**Data for this exercise:**
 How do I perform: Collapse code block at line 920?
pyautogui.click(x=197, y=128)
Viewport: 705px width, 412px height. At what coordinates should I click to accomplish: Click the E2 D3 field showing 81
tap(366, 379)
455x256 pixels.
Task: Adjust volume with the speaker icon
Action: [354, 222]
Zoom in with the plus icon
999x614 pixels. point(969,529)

**Work instructions:** Please restate the material above exactly, line by line.

**Answer:**
 How do I perform: Collapse code block at line 920?
pyautogui.click(x=197, y=128)
Viewport: 705px width, 412px height. At what coordinates should I click to accomplish: Click the E2 D3 field showing 81
tap(366, 379)
455x256 pixels.
Task: Adjust volume with the speaker icon
Action: [354, 222]
Zoom in with the plus icon
999x614 pixels. point(969,529)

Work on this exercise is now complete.